**DOCUMENT EXCERPT:**
──────────────────────────────
# Editing Camera for Negative Film in Lightroom



## Vautrin (Mar 27, 2010)

Hi,

So I shoot medium format film, have it developed, scan it, and import it into lightroom.

It's nice except it shows up as an unknown camera / lens.  Anyone know how I can change this in lightroom?

I've got a holga and a mamiya (and I almost bought a yashica I found cheap at a flea market today) so I'd really like to be able to use this feature of lightroom the same way I can with my digital camera..

Thanks,

Dan


----------



## Josh66 (Jun 12, 2010)

You should be able to manually input exif information somewhere in LR...  Never really tried to do that, but I'm pretty sure it's possible.

As it's film, there is no way for LR to automatically know what camera/lens it was taken on - that information must be manually entered.

Take notes while you're shooting if it's really important to you...


----------



## Vautrin (Jun 12, 2010)

Yes should be able to but the saved settings don't allow you to change the camera which I find weird.

I've also tried several EXIF editors and haven't found one that lets you edit the camera.
──────────────────────────────
**TASK INSTRUCTIONS:**
#1 In the Lightroom thread, which two cameras does Vautrin say he owns?
#2 Shorten the paragraph of the Lightroom thread that begins "I've got a holga and a mamiya" to one brief sentence, keeping its main facts.
#3 Reproduce the part of the Lightroom thread that opens with the words containing "You should be" and closes with "be manually entered.", changing "LR" to "Lightroom".

**PROVIDED DATA:**
──────────────────────────────
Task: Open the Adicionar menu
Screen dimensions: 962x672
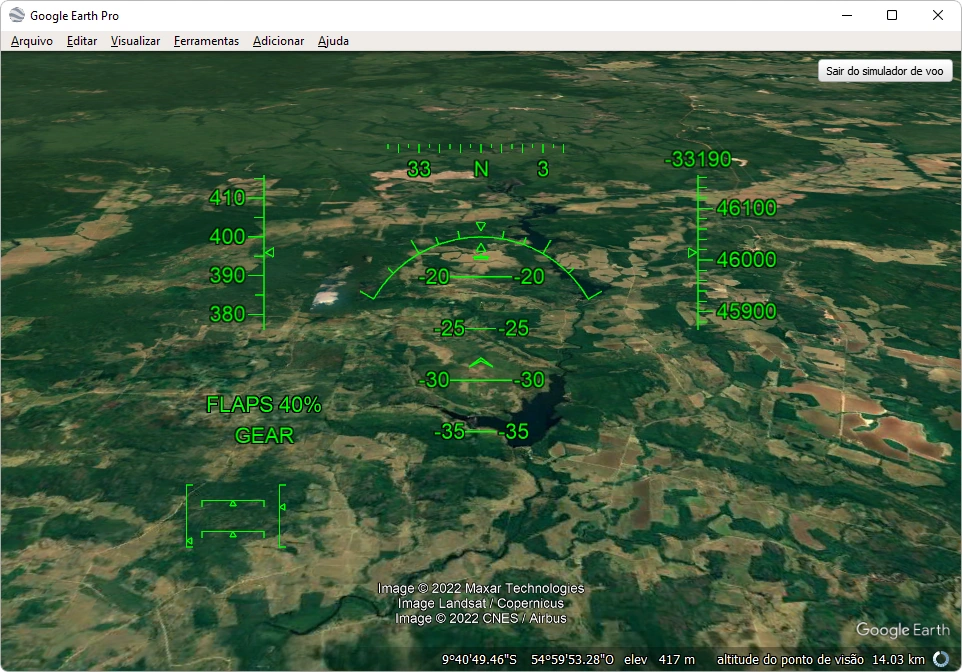Action: pyautogui.click(x=278, y=41)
──────────────────────────────
**EXERCISE SOLUTIONS:**
#1 A Holga and a Mamiya.

#2 The poster owns a Holga and a Mamiya, nearly bought a cheap Yashica at a flea market, and wants to use this Lightroom feature the same way as with a digital camera.

#3
You should be able to manually input exif information somewhere in Lightroom...  Never really tried to do that, but I'm pretty sure it's possible.

As it's film, there is no way for Lightroom to automatically know what camera/lens it was taken on - that information must be manually entered.